Ardından da bu durumun Türkiye’de futbolun itibarını lekelediğine ve bahis oynayanlar hakkında gereken soruşturmaların başlatılacağına dair, yetkililerden peş peşe açıklamalar geldi.
Neresinden tutacaksınız?
3-5 kişi, 15 kişi gibi az bir sayı değil. Bahis hesabı açan ve oynayan toplam 371 hakem, Türkiye’de toplam 500 civarındaki hakemin neredeyse 4’de3’lük oranına tekabül ediyor.

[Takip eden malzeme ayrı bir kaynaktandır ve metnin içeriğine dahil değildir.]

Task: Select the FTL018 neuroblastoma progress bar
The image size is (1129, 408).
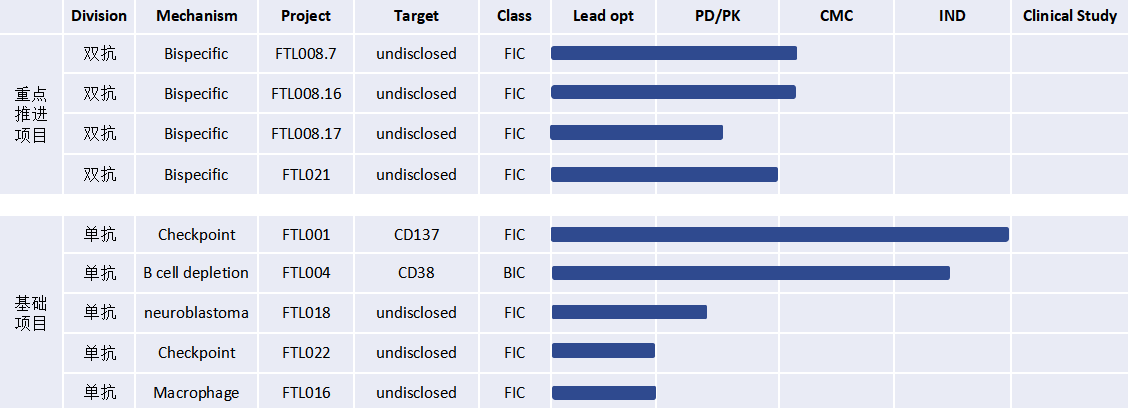Action: click(629, 312)
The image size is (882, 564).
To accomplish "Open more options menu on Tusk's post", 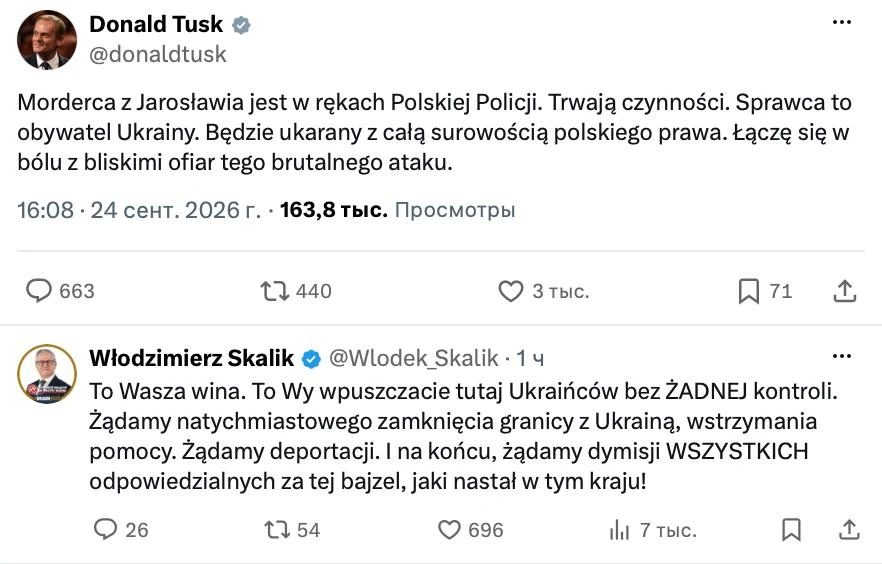I will click(842, 22).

Futbolun “alabildiğine kirli bir sektör” olduğu, herkesçe bilinen bir gerçek. Ama futbolun adaletini sağlayacak; futbolcular arasında hakkaniyetin ve centilmenliğin yaşatılmasını gözetecek hakemlerin, “kontrol ve sorumlulukları altındaki maçlar üzerinden kumar oynamaları,” skandaldan da öte bir şey.

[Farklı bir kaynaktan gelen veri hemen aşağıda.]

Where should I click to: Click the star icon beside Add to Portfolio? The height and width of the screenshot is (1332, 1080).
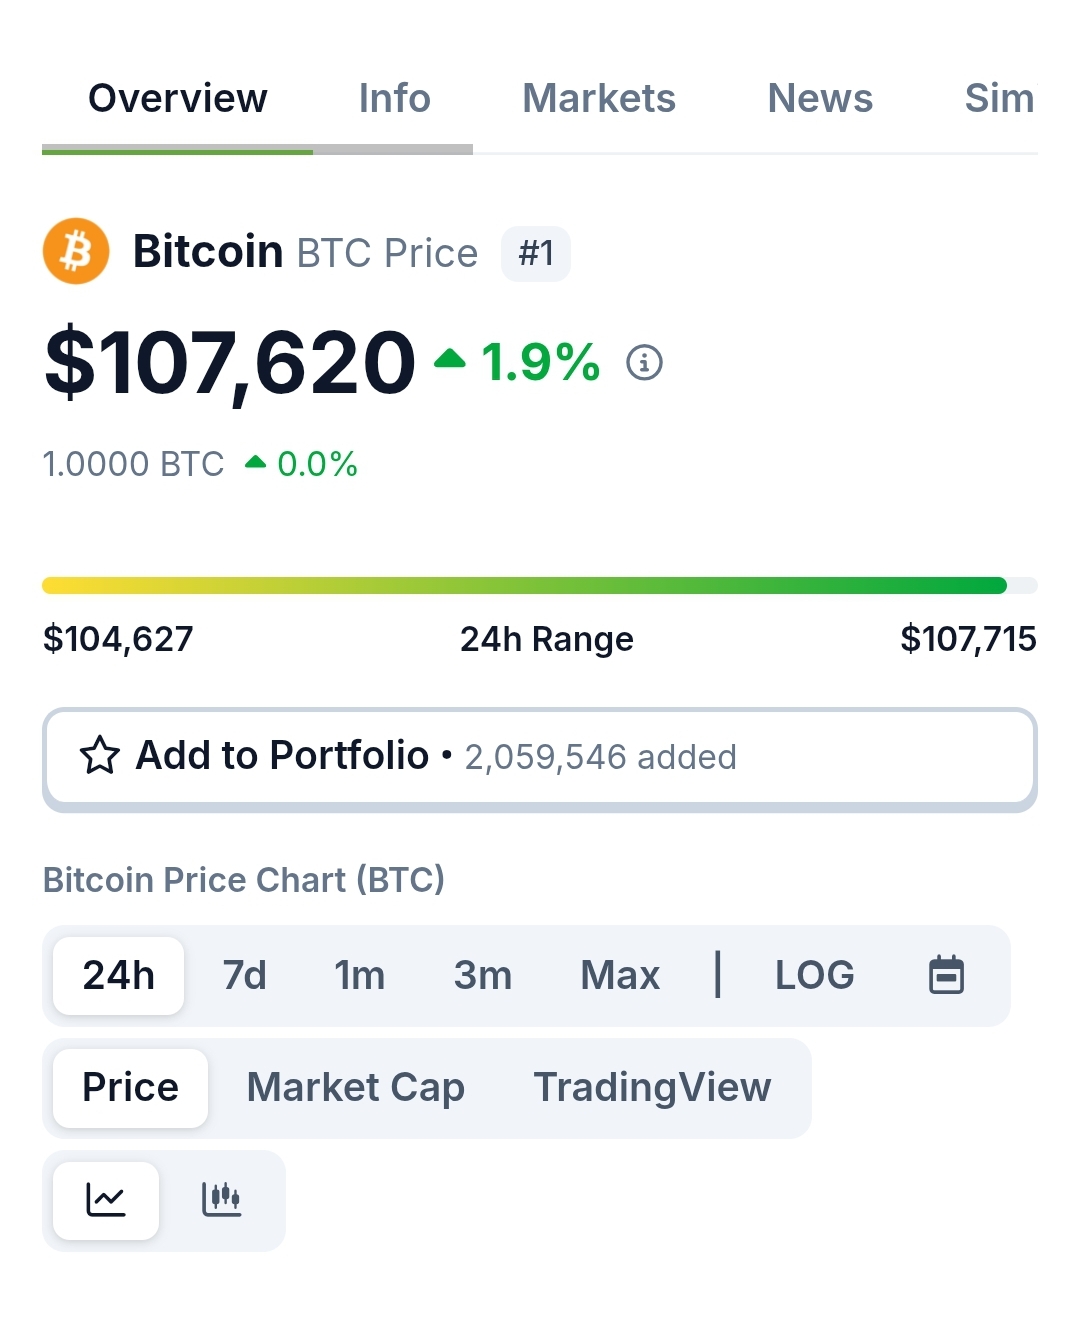100,756
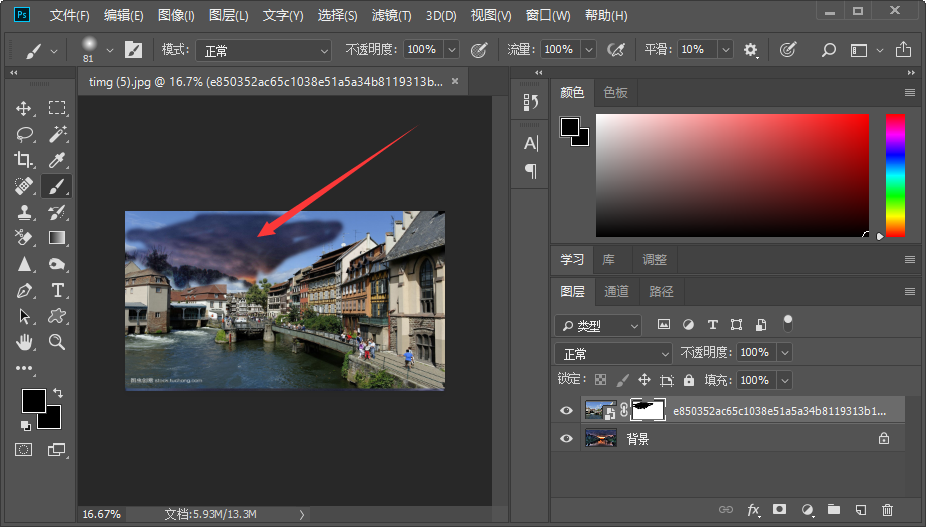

Bu, varlık nedenlerine bütünüyle karşı olmak ve “kendilerini inkâr etmek” anlamına geliyor.
Bahisçi hakemlerin sayısı ve toplam hakemler içindeki oranından hareket ettiğimizde; bir çok meslekte benzer bir durumun var olduğunu tahmin edebiliriz. Bu vahim örneklem tabanı, Türkiyede ahlaki çürüme ve yozlaşma eğiliminin, sanıldığından çok daha yaygın ve derin olduğunu gösteriyor.

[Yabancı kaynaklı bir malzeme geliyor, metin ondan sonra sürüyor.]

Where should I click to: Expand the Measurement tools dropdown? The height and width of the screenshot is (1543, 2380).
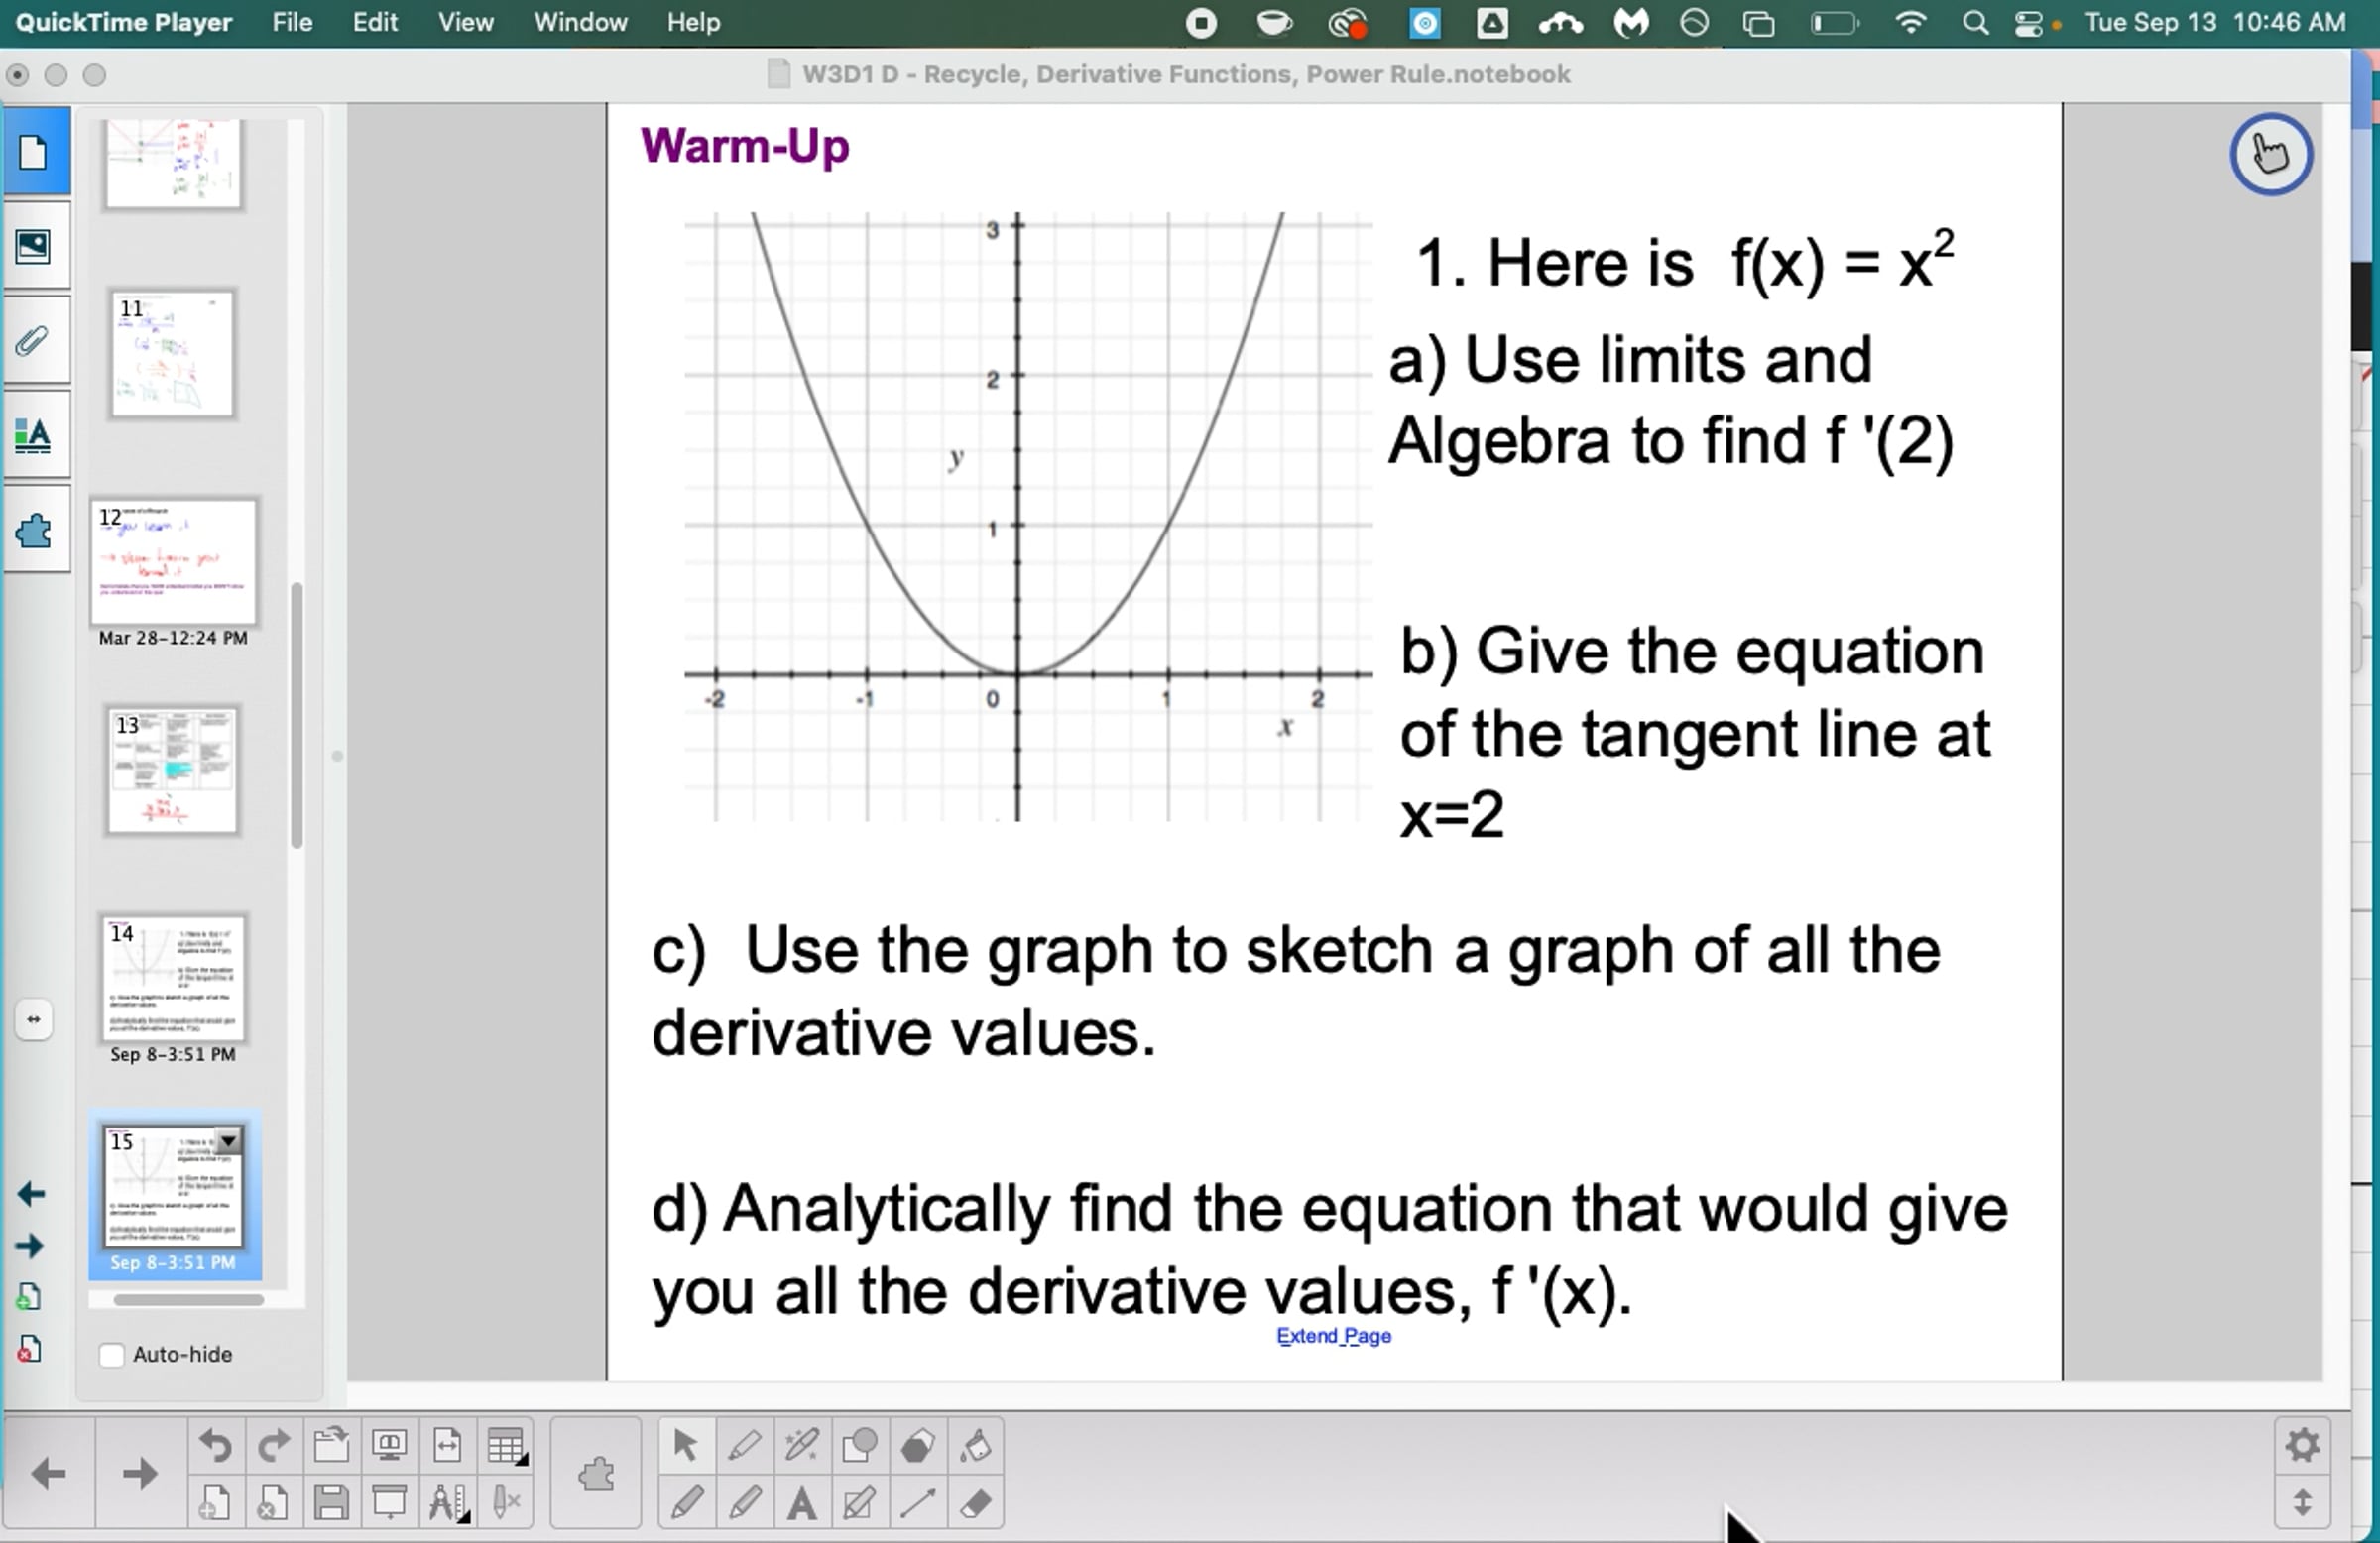point(448,1502)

“Bahis oynayan hakemler,” aslında genel toplumsal ve kurumsal ahlaki çözülmenin bir belirtisi, yani “semptomudur.” Bu olay, bireysel bir ahlâksızlıktan öte, “değer sisteminin çözülmesi” olarak değerlendirilmelidir.
Durkheim’ın “kuralsızlık” (anomi) kavramı, tam olarak bunu açıklıyor:
Toplum, ortak değerler ve normlar etrafında düzenini korur; ancak hızlı değişim, bireysel çıkarcılık, ekonomik baskılar ve güvensizlik bu normları aşındırdığında “ahlaki pusula” kaybolur.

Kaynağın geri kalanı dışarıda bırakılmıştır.